- Traditional Chinese: 連山
- Simplified Chinese: 连山

Standard Mandarin
- Hanyu Pinyin: Lián Shān

= Lianshan (book) =

Ancient Chinese divination text from the Western Zhou dynasty

Lianshan (translated as Joint Mountains or Link to the Mountains) was an ancient Chinese divination text from the Western Zhou dynasty (1046–771 BC). The text was mentioned in classic works such as the Rites of Zhou as one of the three major divination systems (三易), along with I Ching and Guicang.

Unlike the I Ching, Lianshan is largely a lost work.

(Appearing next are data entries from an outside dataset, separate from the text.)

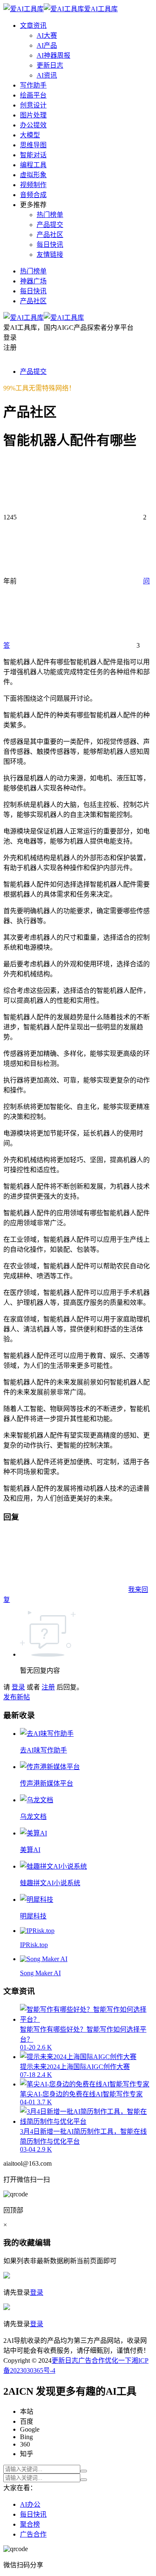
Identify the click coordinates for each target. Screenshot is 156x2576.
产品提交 (50, 224)
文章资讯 (33, 25)
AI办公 (30, 2504)
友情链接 (50, 254)
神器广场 (33, 281)
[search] (83, 2471)
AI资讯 (47, 75)
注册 (48, 1687)
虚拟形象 (33, 174)
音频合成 (33, 194)
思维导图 (33, 145)
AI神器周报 (53, 55)
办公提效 (33, 125)
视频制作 (33, 184)
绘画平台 (33, 95)
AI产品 (47, 45)
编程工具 (33, 164)
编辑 (43, 2242)
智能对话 (33, 154)
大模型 (30, 135)
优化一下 (118, 2360)
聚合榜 (30, 2524)
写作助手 (33, 85)
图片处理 (33, 115)
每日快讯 (50, 244)
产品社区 (50, 234)
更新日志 (50, 65)
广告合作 (91, 2360)
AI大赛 (47, 35)
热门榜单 (50, 214)
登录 (18, 1687)
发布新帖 (16, 1697)
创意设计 (33, 105)
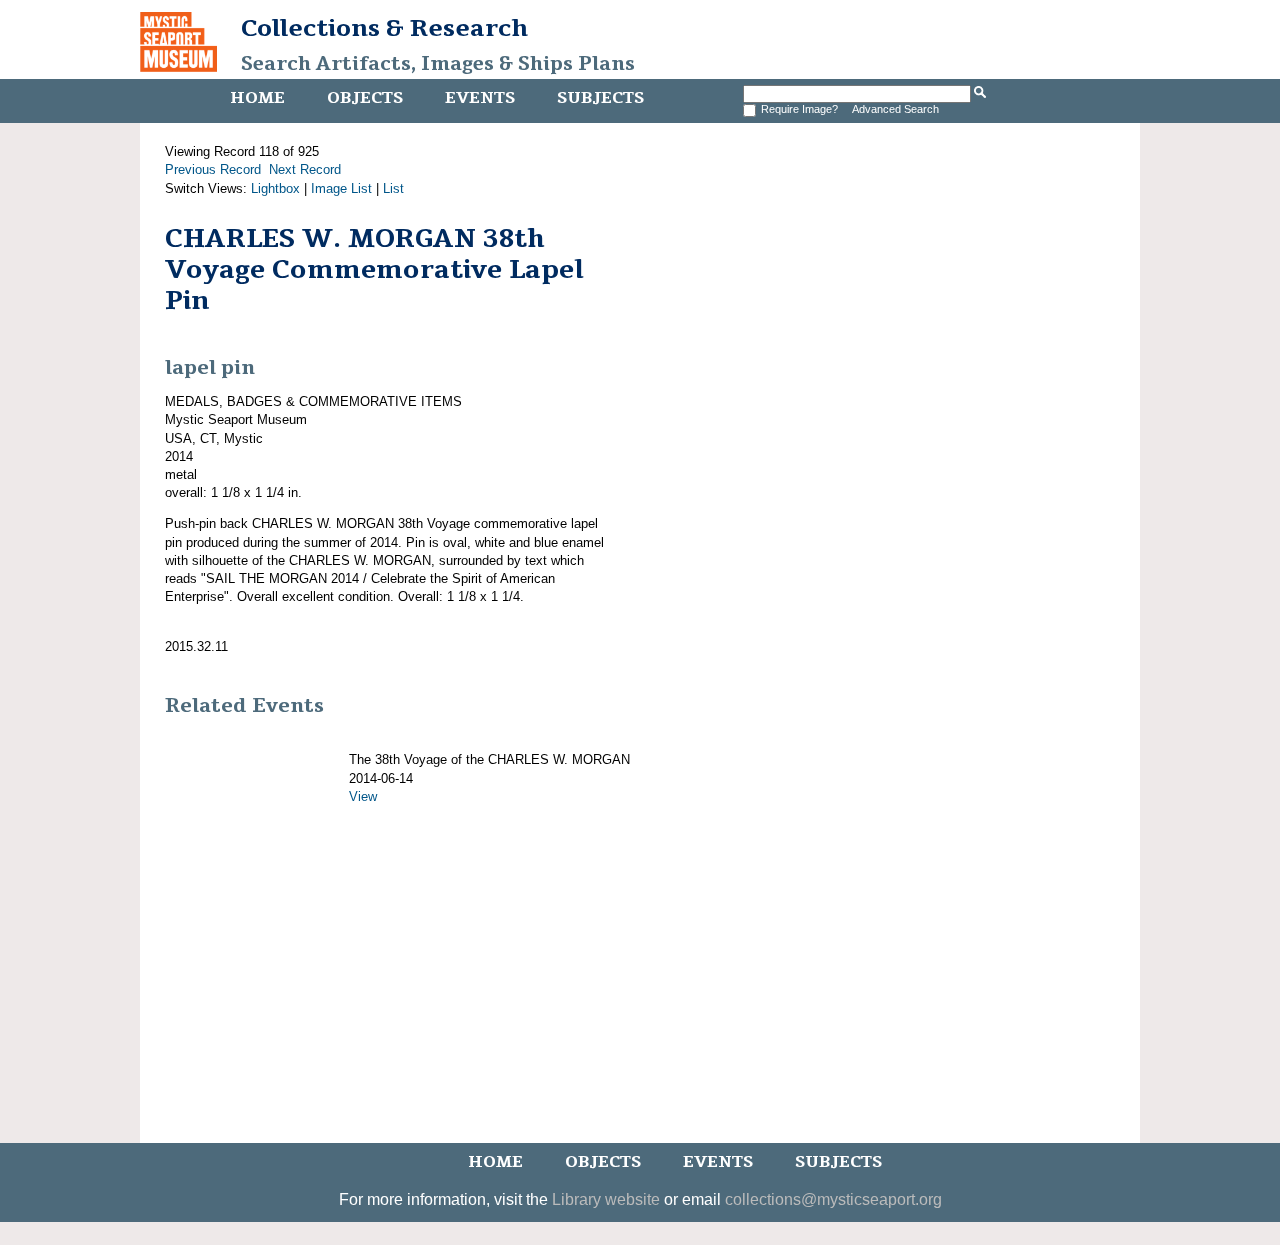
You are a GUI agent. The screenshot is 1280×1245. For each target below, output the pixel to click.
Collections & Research (384, 28)
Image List (341, 188)
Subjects (600, 98)
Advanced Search (895, 109)
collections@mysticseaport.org (833, 1199)
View (363, 796)
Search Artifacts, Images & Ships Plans (438, 64)
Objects (365, 98)
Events (480, 98)
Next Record (305, 169)
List (393, 188)
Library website (606, 1199)
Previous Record (213, 169)
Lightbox (275, 188)
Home (257, 98)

Throughout history, partial versions of the Lianshan were claimed to have survived or have resurfaced, such as during the 6th century, although their authenticity are now questioned by modern scholars. "Fragments" of Lianshan were reconstructed by the Qing dynasty scholar Ma Guohan (馬國翰, 1794-1857) through quotations from other texts, although modern scholars also doubt their faithfulness to the original. During the Qing, other "sets of fragments" of Lianshan were also compiled by other writers, such as Guanhui Daoren (觀頮道人) and Wang Mo (王謨, 1731-1817).

Guicang was likewise lost early, until a Qin manuscript of the text was discovered in 1993.